*Entries provided*
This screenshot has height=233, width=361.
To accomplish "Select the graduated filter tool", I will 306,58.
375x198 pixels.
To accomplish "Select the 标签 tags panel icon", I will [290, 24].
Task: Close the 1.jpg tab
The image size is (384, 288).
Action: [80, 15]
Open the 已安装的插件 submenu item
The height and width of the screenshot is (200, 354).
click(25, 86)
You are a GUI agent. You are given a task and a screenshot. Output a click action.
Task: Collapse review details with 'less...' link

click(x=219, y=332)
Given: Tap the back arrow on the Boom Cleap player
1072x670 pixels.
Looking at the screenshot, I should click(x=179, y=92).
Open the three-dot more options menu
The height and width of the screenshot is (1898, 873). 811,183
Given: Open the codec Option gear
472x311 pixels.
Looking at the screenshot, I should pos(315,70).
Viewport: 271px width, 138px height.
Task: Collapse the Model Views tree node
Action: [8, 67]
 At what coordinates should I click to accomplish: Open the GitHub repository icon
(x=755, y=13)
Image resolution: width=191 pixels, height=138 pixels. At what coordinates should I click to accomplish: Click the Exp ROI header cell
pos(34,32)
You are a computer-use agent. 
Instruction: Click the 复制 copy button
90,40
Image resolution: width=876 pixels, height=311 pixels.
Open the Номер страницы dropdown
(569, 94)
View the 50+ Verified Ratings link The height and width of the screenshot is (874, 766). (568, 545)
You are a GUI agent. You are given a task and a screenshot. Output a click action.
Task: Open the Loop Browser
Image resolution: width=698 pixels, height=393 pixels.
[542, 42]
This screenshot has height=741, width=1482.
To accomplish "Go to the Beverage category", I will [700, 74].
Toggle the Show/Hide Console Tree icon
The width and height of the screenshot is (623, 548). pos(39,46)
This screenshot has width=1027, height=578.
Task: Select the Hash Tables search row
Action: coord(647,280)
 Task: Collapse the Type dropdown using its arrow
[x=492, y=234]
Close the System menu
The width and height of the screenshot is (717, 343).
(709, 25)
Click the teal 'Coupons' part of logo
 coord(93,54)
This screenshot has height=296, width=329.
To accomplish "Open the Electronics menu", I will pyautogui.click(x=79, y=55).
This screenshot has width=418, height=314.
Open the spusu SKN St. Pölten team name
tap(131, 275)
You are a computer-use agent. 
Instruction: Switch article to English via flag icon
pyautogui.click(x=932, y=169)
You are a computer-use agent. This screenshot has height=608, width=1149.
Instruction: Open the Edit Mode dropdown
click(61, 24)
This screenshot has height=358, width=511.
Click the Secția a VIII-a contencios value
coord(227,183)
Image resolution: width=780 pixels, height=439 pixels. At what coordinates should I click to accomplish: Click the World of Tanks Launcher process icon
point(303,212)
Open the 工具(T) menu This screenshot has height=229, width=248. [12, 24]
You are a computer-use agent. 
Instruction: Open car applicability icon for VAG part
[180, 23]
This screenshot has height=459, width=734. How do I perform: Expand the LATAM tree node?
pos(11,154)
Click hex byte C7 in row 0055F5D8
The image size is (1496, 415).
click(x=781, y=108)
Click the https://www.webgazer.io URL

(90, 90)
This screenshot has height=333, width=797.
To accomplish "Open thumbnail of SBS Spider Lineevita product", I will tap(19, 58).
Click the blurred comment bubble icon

*Problem to work on*
A verbatim transcription is required: the first line of the listing, the line containing "Image resolution: width=876", and every line between them.

*Answer*
This screenshot has height=233, width=361.
To accomplish "Select the graduated filter tool", I will 306,58.
375x198 pixels.
To accomplish "Select the 标签 tags panel icon", I will [290, 24].
Task: Close the 1.jpg tab
The image size is (384, 288).
Action: [80, 15]
Open the 已安装的插件 submenu item
The height and width of the screenshot is (200, 354).
click(25, 86)
You are a GUI agent. You are given a task and a screenshot. Output a click action.
Task: Collapse review details with 'less...' link

click(x=219, y=332)
Given: Tap the back arrow on the Boom Cleap player
1072x670 pixels.
Looking at the screenshot, I should click(x=179, y=92).
Open the three-dot more options menu
The height and width of the screenshot is (1898, 873). 811,183
Given: Open the codec Option gear
472x311 pixels.
Looking at the screenshot, I should pos(315,70).
Viewport: 271px width, 138px height.
Task: Collapse the Model Views tree node
Action: [8, 67]
 At what coordinates should I click to accomplish: Open the GitHub repository icon
(x=755, y=13)
Image resolution: width=191 pixels, height=138 pixels. At what coordinates should I click to accomplish: Click the Exp ROI header cell
pos(34,32)
You are a computer-use agent. 
Instruction: Click the 复制 copy button
90,40
Image resolution: width=876 pixels, height=311 pixels.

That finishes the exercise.